__INPUT MATERIAL__:
= Beginning of Section =

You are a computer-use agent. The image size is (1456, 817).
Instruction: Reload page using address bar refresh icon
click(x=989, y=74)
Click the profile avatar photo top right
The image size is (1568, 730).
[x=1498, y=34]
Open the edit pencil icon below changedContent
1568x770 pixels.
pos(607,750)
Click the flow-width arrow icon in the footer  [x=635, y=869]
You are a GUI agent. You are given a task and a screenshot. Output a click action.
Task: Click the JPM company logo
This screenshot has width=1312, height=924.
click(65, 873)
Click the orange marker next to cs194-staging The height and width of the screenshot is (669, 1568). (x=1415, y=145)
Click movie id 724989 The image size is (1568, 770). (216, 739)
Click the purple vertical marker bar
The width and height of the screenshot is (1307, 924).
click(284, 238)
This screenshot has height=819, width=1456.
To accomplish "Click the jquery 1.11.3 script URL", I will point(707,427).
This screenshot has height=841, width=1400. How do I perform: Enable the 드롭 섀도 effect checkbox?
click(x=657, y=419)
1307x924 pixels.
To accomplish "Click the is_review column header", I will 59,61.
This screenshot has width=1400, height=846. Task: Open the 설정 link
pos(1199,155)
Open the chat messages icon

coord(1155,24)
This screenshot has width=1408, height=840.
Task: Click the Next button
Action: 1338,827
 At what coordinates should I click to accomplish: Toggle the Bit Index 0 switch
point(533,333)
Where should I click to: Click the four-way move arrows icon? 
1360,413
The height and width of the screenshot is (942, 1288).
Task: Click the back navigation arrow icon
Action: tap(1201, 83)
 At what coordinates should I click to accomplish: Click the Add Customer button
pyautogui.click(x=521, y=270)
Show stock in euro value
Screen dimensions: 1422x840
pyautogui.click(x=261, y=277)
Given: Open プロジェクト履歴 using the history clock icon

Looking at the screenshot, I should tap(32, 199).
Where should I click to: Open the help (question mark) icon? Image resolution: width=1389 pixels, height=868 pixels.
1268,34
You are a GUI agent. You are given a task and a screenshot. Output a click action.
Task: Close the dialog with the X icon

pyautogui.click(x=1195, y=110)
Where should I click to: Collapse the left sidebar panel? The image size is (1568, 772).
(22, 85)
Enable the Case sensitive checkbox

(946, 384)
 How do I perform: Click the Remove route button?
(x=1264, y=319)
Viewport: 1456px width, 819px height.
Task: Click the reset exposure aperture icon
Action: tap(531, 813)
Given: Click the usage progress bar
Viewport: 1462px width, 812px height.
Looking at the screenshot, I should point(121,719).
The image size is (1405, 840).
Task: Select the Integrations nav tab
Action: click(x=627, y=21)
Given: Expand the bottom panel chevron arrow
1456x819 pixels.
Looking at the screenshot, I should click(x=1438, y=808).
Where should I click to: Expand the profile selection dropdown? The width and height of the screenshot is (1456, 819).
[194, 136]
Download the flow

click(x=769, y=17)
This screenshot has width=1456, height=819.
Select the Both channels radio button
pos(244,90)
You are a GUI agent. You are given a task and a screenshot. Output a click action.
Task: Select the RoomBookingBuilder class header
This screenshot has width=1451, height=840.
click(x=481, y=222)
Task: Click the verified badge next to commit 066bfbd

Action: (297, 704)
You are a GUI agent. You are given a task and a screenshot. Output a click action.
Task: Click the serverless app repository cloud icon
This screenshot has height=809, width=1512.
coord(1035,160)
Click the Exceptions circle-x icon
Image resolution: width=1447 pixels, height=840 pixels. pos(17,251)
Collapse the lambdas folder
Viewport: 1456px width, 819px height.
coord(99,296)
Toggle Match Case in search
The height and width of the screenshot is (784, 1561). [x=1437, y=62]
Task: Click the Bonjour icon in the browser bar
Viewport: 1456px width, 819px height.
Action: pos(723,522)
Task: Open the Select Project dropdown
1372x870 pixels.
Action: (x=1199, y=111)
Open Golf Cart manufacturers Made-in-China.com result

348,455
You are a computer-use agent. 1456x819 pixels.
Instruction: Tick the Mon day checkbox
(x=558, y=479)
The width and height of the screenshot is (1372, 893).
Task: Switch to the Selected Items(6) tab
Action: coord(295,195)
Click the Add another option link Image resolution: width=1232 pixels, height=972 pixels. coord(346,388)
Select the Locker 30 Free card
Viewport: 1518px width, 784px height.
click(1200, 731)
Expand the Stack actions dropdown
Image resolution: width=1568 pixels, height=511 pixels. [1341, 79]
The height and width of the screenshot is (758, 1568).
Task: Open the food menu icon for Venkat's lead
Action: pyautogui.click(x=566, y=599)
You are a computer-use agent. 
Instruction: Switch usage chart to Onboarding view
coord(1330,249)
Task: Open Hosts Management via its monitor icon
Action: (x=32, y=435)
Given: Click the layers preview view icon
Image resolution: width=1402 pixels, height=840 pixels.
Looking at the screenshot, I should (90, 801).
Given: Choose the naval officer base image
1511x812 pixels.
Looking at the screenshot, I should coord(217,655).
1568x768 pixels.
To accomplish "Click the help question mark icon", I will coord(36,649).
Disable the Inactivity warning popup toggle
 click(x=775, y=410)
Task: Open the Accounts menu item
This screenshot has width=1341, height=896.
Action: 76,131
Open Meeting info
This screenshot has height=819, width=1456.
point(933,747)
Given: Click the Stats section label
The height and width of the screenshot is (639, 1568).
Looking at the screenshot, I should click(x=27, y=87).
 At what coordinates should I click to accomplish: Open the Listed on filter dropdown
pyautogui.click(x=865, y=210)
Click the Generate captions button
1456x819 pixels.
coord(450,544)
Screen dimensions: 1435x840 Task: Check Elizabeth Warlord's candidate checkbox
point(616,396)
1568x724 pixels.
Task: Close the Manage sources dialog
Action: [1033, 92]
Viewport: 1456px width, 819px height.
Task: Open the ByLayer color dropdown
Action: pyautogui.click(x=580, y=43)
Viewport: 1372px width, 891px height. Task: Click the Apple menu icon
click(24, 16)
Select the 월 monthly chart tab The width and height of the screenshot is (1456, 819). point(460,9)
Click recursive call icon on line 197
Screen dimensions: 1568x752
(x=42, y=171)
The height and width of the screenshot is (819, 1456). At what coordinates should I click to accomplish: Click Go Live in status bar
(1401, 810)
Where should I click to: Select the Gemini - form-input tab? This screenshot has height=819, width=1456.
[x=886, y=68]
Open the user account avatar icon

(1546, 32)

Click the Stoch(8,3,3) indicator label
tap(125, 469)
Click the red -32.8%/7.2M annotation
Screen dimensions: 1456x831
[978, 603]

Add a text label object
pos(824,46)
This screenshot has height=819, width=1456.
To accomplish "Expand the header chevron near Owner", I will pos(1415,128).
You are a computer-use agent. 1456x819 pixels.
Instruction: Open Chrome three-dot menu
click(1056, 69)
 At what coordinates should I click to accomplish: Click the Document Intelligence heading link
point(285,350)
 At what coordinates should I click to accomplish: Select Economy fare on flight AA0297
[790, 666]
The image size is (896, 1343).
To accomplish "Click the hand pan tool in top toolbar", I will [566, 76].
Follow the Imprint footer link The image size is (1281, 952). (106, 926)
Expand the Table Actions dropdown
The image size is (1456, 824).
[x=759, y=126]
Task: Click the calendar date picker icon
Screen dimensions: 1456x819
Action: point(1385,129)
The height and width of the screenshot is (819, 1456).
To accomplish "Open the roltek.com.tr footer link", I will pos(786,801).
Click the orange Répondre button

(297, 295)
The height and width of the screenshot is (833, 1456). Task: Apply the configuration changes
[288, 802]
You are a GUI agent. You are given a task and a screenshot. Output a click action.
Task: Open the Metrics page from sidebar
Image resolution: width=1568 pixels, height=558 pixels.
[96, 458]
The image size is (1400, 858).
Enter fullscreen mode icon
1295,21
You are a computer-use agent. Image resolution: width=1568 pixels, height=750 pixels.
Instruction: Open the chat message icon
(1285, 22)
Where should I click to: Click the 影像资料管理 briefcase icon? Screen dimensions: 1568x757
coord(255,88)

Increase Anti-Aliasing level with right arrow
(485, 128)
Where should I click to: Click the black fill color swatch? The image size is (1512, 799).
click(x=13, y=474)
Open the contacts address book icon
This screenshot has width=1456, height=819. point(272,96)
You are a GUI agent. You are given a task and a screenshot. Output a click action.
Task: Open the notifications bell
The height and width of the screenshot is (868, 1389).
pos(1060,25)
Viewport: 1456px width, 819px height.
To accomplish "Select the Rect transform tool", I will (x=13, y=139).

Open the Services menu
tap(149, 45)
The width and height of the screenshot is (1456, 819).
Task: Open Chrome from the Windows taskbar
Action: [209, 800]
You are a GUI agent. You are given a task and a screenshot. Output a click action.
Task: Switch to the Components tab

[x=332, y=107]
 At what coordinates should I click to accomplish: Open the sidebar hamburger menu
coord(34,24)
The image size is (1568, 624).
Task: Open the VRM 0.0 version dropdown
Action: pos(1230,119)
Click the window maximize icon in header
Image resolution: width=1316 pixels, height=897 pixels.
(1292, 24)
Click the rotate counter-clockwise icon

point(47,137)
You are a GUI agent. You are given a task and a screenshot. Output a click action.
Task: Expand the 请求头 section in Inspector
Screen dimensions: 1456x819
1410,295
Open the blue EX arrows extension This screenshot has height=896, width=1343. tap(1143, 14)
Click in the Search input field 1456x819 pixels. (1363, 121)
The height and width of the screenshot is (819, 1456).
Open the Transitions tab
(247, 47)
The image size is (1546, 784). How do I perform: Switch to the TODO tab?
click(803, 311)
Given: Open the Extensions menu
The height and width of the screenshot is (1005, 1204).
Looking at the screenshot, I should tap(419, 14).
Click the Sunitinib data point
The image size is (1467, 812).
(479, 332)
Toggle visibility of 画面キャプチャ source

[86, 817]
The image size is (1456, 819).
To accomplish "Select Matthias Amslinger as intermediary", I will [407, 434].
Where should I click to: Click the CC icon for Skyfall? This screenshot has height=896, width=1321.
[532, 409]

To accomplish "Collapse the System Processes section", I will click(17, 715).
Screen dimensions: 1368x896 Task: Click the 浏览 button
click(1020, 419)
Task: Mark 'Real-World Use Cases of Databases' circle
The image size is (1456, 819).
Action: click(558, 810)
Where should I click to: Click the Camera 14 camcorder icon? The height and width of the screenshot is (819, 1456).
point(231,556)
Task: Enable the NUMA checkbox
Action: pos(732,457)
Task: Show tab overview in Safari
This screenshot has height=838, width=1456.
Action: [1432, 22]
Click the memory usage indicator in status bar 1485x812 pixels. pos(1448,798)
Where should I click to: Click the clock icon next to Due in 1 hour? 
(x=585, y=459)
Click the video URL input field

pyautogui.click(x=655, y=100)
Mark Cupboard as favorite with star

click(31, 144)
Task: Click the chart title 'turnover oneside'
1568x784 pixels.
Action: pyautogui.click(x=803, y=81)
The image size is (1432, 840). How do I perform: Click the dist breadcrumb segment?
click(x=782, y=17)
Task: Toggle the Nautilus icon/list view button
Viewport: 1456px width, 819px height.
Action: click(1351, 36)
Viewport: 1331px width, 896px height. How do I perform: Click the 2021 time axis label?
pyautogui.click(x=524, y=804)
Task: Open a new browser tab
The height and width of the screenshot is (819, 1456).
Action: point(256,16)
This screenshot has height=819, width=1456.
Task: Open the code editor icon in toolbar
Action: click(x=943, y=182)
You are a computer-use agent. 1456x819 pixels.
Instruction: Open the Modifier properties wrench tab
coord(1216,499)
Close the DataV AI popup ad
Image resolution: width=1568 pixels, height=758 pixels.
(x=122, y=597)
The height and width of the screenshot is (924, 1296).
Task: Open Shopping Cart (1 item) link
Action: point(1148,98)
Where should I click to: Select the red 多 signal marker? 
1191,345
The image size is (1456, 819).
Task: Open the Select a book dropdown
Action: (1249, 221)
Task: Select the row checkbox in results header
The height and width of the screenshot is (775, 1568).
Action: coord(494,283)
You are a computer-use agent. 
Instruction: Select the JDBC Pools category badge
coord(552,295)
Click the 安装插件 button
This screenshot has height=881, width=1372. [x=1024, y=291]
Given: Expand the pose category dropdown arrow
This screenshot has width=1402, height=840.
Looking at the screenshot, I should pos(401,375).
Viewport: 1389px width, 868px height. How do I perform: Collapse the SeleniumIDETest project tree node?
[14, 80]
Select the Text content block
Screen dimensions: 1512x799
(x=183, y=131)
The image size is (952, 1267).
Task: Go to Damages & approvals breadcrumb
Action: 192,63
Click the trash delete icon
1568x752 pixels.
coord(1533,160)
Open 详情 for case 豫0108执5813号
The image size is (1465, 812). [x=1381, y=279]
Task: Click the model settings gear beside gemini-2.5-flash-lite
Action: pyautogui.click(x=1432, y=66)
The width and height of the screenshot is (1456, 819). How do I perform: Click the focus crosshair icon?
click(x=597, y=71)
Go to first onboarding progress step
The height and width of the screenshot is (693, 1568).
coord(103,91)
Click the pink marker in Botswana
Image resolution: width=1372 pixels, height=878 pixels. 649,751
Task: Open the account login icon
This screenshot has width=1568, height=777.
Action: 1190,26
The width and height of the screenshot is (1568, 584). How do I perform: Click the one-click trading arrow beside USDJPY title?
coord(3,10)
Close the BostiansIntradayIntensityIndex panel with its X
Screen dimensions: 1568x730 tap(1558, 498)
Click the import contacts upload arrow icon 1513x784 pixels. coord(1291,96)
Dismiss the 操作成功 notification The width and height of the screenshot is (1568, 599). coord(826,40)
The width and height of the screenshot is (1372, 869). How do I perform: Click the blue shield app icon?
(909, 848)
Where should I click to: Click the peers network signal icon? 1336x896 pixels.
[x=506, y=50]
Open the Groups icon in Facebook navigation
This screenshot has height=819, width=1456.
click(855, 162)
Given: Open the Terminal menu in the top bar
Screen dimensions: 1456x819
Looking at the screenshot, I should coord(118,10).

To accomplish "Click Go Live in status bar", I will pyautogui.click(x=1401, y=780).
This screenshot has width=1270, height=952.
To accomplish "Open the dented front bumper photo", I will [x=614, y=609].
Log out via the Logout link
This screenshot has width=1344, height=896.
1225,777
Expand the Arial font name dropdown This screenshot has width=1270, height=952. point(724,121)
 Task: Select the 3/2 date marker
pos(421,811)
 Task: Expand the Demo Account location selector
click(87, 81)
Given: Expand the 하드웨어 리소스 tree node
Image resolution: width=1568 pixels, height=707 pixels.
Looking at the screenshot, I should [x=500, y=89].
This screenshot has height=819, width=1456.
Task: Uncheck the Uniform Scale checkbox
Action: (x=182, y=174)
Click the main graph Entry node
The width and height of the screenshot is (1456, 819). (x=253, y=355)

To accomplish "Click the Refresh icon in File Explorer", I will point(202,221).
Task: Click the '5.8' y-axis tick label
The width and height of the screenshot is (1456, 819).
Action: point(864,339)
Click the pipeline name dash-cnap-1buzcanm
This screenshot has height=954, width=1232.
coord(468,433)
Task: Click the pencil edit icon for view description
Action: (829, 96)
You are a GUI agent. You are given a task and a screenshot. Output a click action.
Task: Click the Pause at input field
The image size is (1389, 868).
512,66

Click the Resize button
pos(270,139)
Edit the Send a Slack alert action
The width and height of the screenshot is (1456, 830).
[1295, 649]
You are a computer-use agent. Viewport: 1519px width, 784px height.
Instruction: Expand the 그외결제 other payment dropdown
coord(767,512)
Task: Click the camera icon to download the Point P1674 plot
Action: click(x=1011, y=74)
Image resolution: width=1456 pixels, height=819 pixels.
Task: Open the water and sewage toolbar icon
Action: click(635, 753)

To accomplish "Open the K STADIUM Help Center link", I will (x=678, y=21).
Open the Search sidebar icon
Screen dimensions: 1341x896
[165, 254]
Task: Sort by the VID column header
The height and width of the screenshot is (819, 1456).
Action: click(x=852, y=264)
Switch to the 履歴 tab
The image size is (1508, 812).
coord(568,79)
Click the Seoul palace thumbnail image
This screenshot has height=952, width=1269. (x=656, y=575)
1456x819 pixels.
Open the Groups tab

= End of Section =

__AIM OF THE TASK__: Lines from the one containing "Instruction: Expand the" through the final line of the entries are the only ones to print, and each must match exactly.

__ANSWER FOR THIS EXERCISE__:
Instruction: Expand the 그외결제 other payment dropdown
coord(767,512)
Task: Click the camera icon to download the Point P1674 plot
Action: click(x=1011, y=74)
Image resolution: width=1456 pixels, height=819 pixels.
Task: Open the water and sewage toolbar icon
Action: click(635, 753)

To accomplish "Open the K STADIUM Help Center link", I will (x=678, y=21).
Open the Search sidebar icon
Screen dimensions: 1341x896
[165, 254]
Task: Sort by the VID column header
The height and width of the screenshot is (819, 1456).
Action: click(x=852, y=264)
Switch to the 履歴 tab
The image size is (1508, 812).
coord(568,79)
Click the Seoul palace thumbnail image
This screenshot has height=952, width=1269. (x=656, y=575)
1456x819 pixels.
Open the Groups tab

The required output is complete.